Think Fast, Steely Dan

A few nights ago, I finally got to see Steely Dan in concert at the minty fresh Nokia Theater across the street from Staples Center. First off, the venue is pristine. The sound is the best in town and they boast two hi-def screens that flank the stage. Not that the Dan are much to look at, but they are such fantastic performers, I got a kick out of seeing them "up close." Don Fagen channels Ray Charles by way of Transylvania. A vampiric soul man? Darn tootin'. And Walter Becker? He's like a Gerry Anderson Super-Marionette. His head and arms seemed to move independently as his body remained planted in place. But those guitar solos! Walter killed on FM. Steely Dan do come across well on stage. Don is a hoot and Walter does a deadpan that Dan Aykroyd's Elwood Blues could only dream of.

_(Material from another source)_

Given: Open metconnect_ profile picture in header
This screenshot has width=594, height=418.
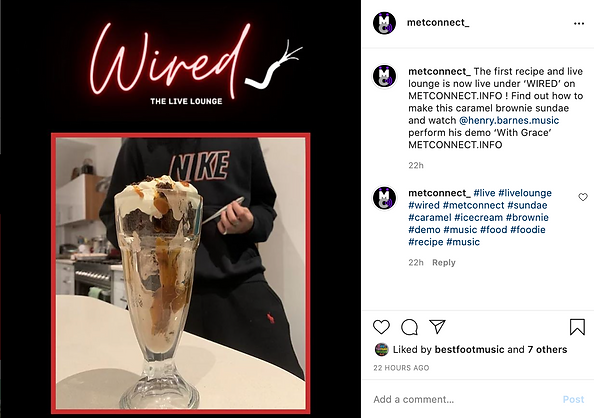Looking at the screenshot, I should pos(385,23).
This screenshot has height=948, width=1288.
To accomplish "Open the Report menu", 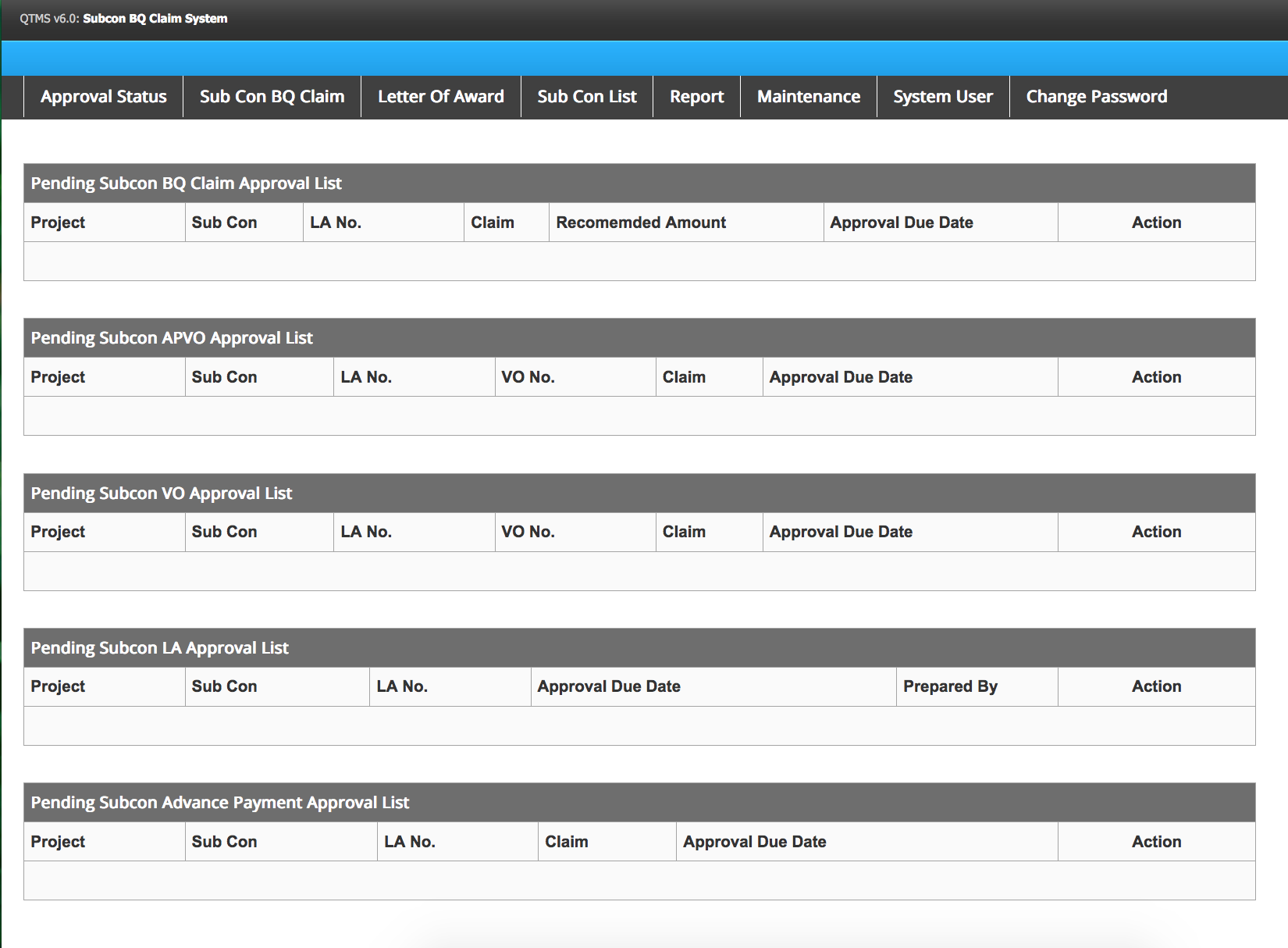I will pos(696,97).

As for the set. It wasn't chock full of greatest hits. They did pull out their pop hits Hey Nineteen and Peg; but the show was mainly a gift to their albums' fans. The "Think Fast" Orchestra featured a four piece horn section, three female backing singers, keyboard player, a featured guitarist... and possibly the sickest drummer I've ever heard. When he was done with the drum solo from Aja, my jaw had been on the floor for several minutes.

The show started sans Becker and Fagen, with the big band playing hot instrumental versions of Everyone's Gone To The Movies and The Fez. Our duo strutted onto the stage with their chorus to The Royal Scam. The highlights for me were plenty. Showbiz Kids is as timely as ever. Steely Dan repeated the last verse for emphasis.

"Show biz kids making movies of themselves.
You know they don't give a f*** about anybody else."

Ah, Celebutantes... Fagen had your number thirty-five years ago.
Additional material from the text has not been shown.